#### [Work to complete]
Leave out the pictures and retype all the entries below exactly.

#### [Data supplied]
########
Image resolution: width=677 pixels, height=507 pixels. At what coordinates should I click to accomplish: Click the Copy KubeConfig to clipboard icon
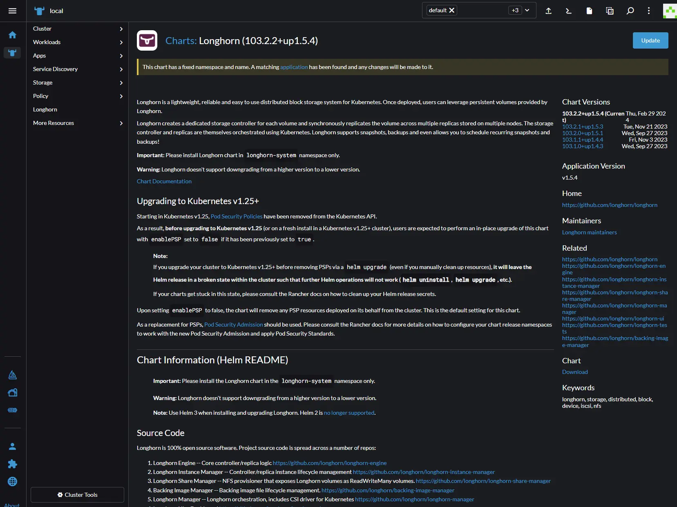pos(610,11)
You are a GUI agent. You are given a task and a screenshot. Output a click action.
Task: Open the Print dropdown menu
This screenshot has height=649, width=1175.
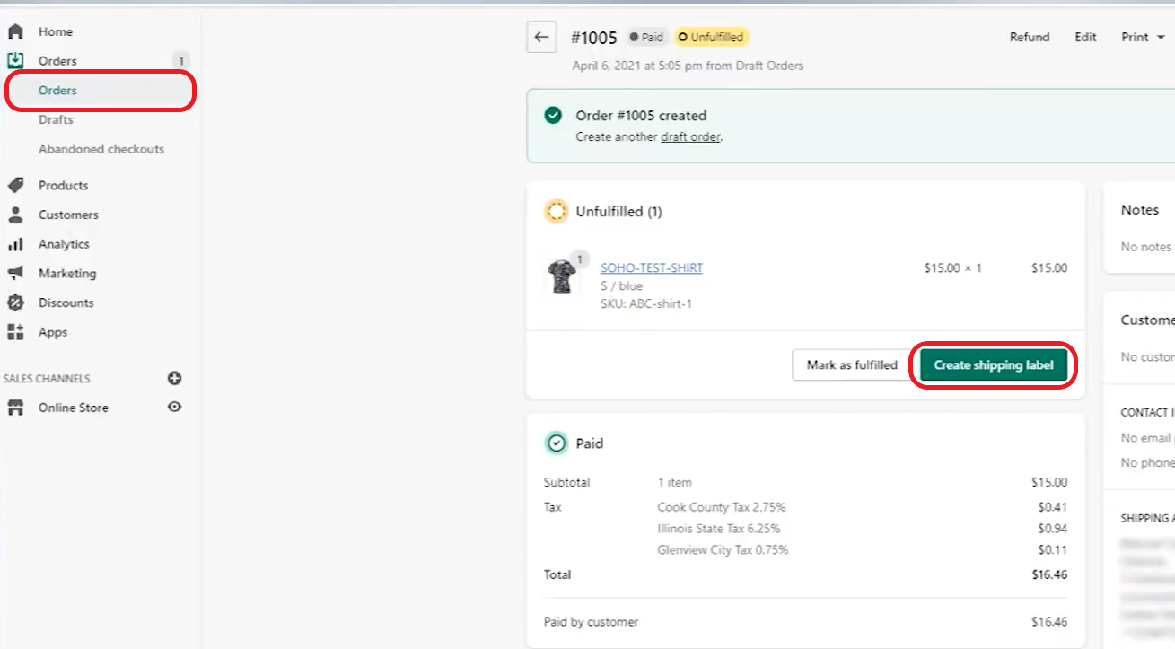click(x=1141, y=37)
########
#### [Exercise output]
Image resolution: width=677 pixels, height=507 pixels. At what coordinates should I click to accomplish: Click the Copy KubeConfig to clipboard icon
pos(610,11)
You are a GUI agent. You are given a task and a screenshot. Output a click action.
Task: Open the Print dropdown menu
This screenshot has height=649, width=1175.
click(x=1141, y=37)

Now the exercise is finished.